Archive for June 4th, 2011

Greece: Nemesis for the Banks.

Saturday, June 4th, 2011

There appears to be agreement for another Greek bailout. There is also increasing noise about a coming default, perhaps described by some other spin, but amounting to the same thing. At present it is very difficult to see where the economic activity to get Greece out of its debt morass is going to come from. The more it borrows the worse this is going to get.

There are also noises, perhaps no more at the moment than loud whispers, which talk of banks bearing some of the losses of a debt restructure. This makes sense, although if implemented would cause considerable problems with frail bank balance sheets. It makes sense because the utter abandonment of all the criteria of prudent lending, together with the stuffing of balance sheets with alleged assets which either had no reality at all or one a lot less valuable, is the core of the crisis. Once the principles of value and affordability are abandoned to the point were borrowing itself becomes the asset, which is what happened prior to the crash, collapse at some point is guaranteed.

Requiring investors and bankers to bear some of the losses on these sovereign loans would ensure that greater caution prevailed. A deal which demands that the taxpayer carries all the loss is not only a duffer for those taxpayers, but a licence to go wild with impunity.
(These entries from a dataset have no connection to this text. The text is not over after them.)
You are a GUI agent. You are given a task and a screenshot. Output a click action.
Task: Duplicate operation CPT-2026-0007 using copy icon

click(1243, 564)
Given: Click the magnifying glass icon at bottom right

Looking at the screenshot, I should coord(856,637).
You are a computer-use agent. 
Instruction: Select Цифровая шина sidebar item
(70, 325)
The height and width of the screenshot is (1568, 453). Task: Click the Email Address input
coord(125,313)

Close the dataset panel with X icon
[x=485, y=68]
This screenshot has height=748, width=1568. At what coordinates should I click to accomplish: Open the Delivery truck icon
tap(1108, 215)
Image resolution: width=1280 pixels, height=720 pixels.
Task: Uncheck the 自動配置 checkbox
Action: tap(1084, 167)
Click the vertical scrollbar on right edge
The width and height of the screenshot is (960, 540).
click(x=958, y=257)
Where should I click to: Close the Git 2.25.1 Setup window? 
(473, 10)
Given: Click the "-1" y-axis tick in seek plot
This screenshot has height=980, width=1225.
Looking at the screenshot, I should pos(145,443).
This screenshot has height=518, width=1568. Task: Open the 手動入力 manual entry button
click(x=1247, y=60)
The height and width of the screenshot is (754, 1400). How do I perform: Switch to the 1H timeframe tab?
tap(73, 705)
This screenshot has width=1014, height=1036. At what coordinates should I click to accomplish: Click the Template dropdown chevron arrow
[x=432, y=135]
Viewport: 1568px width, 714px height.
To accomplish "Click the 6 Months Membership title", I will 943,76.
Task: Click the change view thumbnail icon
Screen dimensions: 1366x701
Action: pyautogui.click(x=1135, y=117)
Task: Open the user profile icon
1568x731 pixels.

Setting all this right is now the priority in international finance. It will prove more difficult than the earlier rescue period of the crisis, for a number of reasons. Chief among them is that the debts are too big to repay without social unrest and that losses are in the end will have to be borne, at least in part, by those who made these bad judgements in the first place.

This may not be a good moment to stuff an investment portfolio with shares in banks. They appeared to ride out the crisis as if nothing had happened and go on paying themselves with a generosity which sickened the victims of their folly. Well that is coming to an end. Times for banks are going to get hard. Few will be sorry.